Bilingual ballots are a bad idea

At a time when many state and local governments can’t afford even necessary government programs, the Obama administration is about to force hundreds of jurisdictions to waste millions of dollars printing ballots in Spanish and other languages for voters who don’t need them. Worse, some of these bilingual ballots may be used fraudulently to encourage people who aren’t citizens to vote illegally in next year’s election.

A perverse element of the Voting Rights Act makes the whole scheme possible. Under the act, jurisdictions whose population includes at least 5 percent of voting-age citizens who have limited English proficiency must provide ballots and other voting materials in other languages. Currently, about 500 jurisdictions are required to do so.

There are exceedingly few persons who are actually eligible to vote who can’t understand English. English proficiency among US-born Hispanics is virtually universal. Even among naturalized citizens, it’s rarely a problem, since showing English proficiency is required to become a US citizen.

So how is it that so many jurisdictions end up having to provide materials in Spanish, Chinese and other languages, when so few eligible voters really need them? Since 1982, Census forms have counted those who are members of so-called language minorities and who say they speak English “well” as having limited proficiency.

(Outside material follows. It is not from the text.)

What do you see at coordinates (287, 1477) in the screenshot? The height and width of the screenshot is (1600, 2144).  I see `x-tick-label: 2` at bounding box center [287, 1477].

In many places, these bilingual materials just sit unused during elections — a waste of money that could be spent elsewhere. A 1997 General Accounting Office report noted that the printing of bilingual material accounted for half the election costs in those jurisdictions covered.

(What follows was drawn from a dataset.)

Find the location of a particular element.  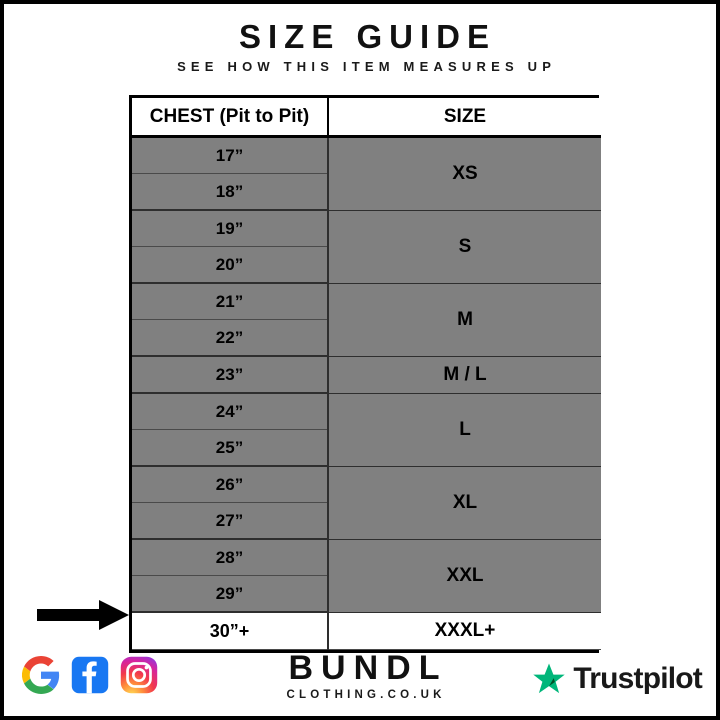

table-row: 23” M / L is located at coordinates (366, 374).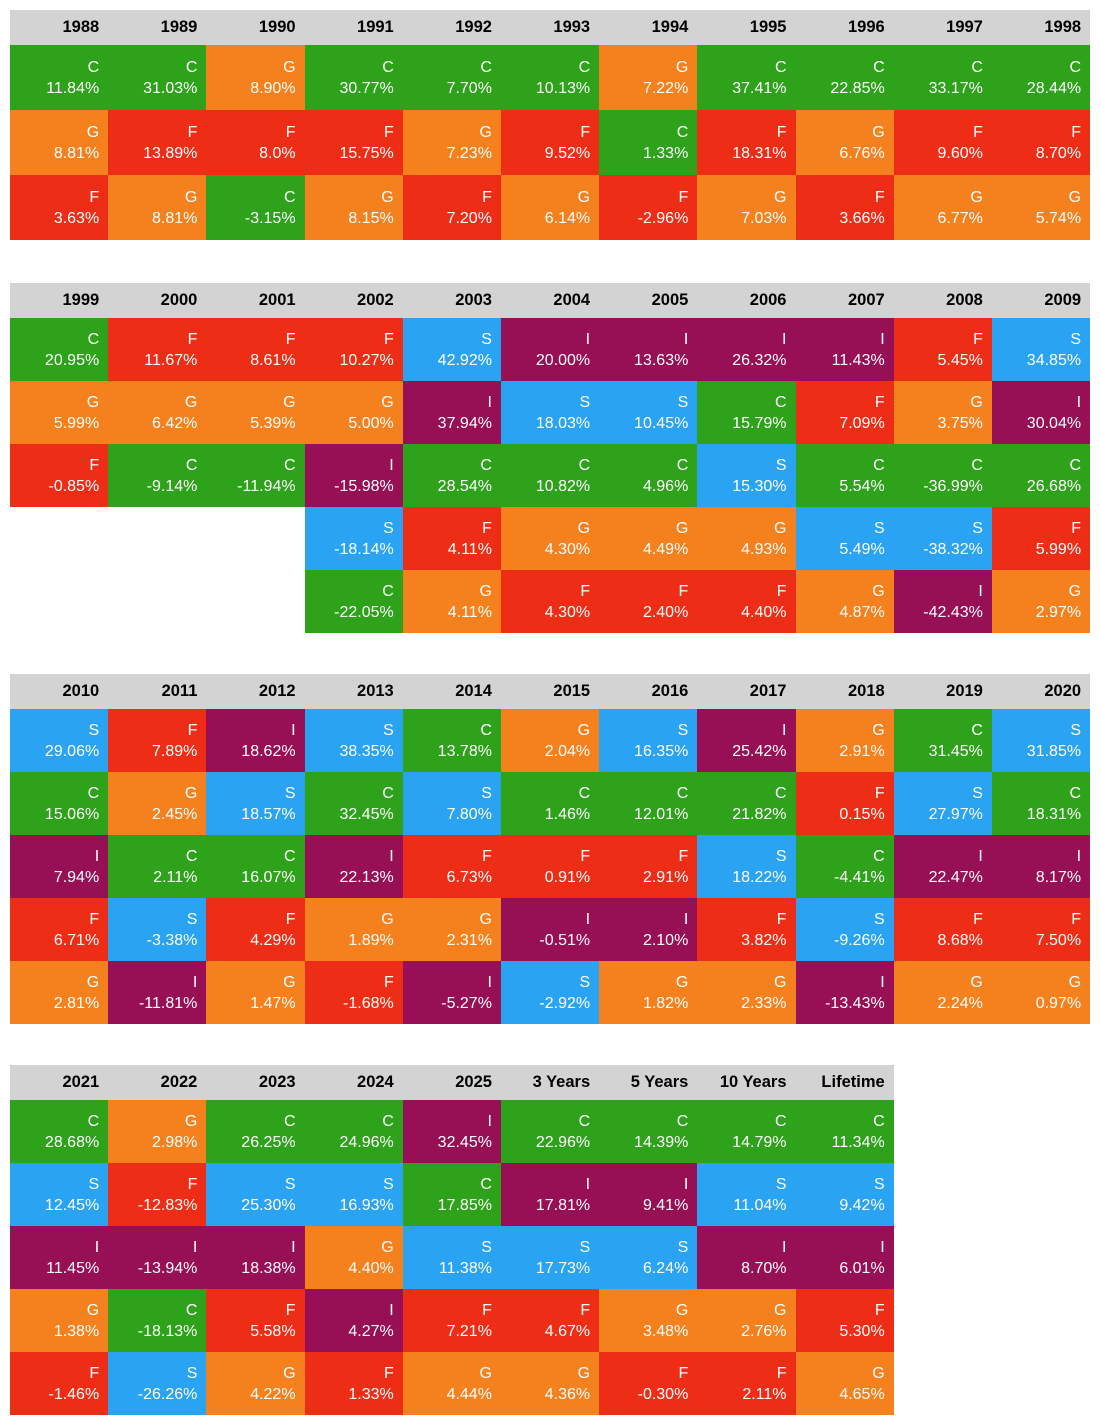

Unscrupulous groups sometimes use these materials to facilitate voting by non-citizens. As I have testified, multiple instances of voter fraud have involved noncitizens voting — by using bilingual ballots — from Hawaii to Georgia.

The least that should be done is stopping the Census Bureau from inflating the number of jurisdictions required to provide bilingual materials based on phony limited-English-proficient numbers.

In a letter this week, Reps. Trent Franks and Trey Gowdy, the chairmen of the House subcommittees charged with overseeing enforcement of bilingual voting rights, urged the common-sense approach of considering anyone who says they speak English “well” on the Census form as English-proficient.

This standard would result in fewer unnecessary bilingual ballots from being printed. But the only way to stop this nonsense is to eliminate the requirement for bilingual voting materials altogether. Furthermore, there is another reason to oppose them: they balkanize our nation.

Our original national motto is E pluribus unum — “out of many, one.” While we come from all over the globe, we are united as Americans. This unity means that we hold certain things in common. We celebrate the same democratic values, cherish our many freedoms and champion equality under the law. Our common bonds must also include an ability to communicate with one another through a common language: English.